Actually, maybe I’m still doing things wrong. The query I wrote above that works still gives me a time series of data and I want a scalar value.

Sigh…

A panel with one query works:
select sum(TopicMatch) from “AWS/IoT” where RuleName = ‘myRule’

If I change the query, this works:
select sum(Success) from “AWS/IoT” where RuleName = ‘myRule’

When I put both queries on the same panel, I get no data back.The tooltip in the magenta triangle says, "metric request error: "ValidationError: Maximum number of queries (1) exceeded\n\tstatus code: 400, request id: "

I’m finding it very frustrating to work with Grafana. Things that, to me, should be simple and should work are not simple and don’t work.

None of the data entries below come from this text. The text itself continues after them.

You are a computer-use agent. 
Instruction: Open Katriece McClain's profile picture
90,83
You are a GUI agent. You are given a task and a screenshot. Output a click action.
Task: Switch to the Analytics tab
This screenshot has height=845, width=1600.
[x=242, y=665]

Is there any way to take two numbers from CloudWatch Metrics and calculate the percentage of one from another in Grafana?

SLO calculation for ALB:

I believe that’s exactly what I did in my first post in this thread. Look in my .json at “refId”: “C”.

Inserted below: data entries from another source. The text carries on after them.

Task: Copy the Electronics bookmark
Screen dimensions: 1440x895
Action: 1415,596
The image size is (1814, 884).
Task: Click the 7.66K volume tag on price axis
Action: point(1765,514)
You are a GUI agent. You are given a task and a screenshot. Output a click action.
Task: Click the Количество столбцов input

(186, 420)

It’s giving me mathematically incorrect results.

No, your original C query is ($A - $B) / $A * 100 - that’s incorrect syntax. $A means in this case Grafana dashboard variable with name A, which is very likely not defined, so it isn’t interpolated. CloudWatch math will get ($A - $B) / $A * 100 for evaluation and $A means nothing for CloudWatch, because there there is no query with ID $A (only A, but $A != A). Please pay attention to details. I gave you dashboard example, I gave you printscreen and unfortunately you are still not able to see those little details :unamused:.

Jangaraj, thank you for your feedback.

The reason I was referencing my prior queries as $A and $B is because that’s what was recommended to me in this thread.

I will try these solutions and report back.

Dying to hear how this turned out.

Any Grafana rookie will have a problem with CloudWatch metric math. It is an advance topic.

Donnie, it turned out with me looking for a solution other than Grafana.

It’s also an incredibly poorly documented topic. It’s not hard to imagine why a ‘rookie’ would have problems with a topic that is ‘advanced’ and has virtually no documentation, is it?

Hello guys,
I also want to create Dashboards inside panel and do do the similar tasks where,
I get the data from Azure monitor as data source and I need help to create the graph on basis of
Failed requests/Total requests * 100 And then, I need to send alert on basis of this when the Failed requests raised to 1% of total requests

I tried using Transformation however, the task is also to send an alert on basis of the given query. It says that by using Transformation could not send the alerts

Can anybody help here?
Thanks

I am running into the same issue that @nevotx experienced. I am trying to do a basic calculation to find good counts percentage (e.g. good/(good+bad)), but I’m getting incorrect numbers. Created two queries to get two values, good and bad. Then performed math on the third “query”. When displayed, the calculation is incorrect even though good and bad are both showing correct values. I then moved to use transform instead, but same result. At this point, I am in somewhat aligned with the complaint from @nevotx.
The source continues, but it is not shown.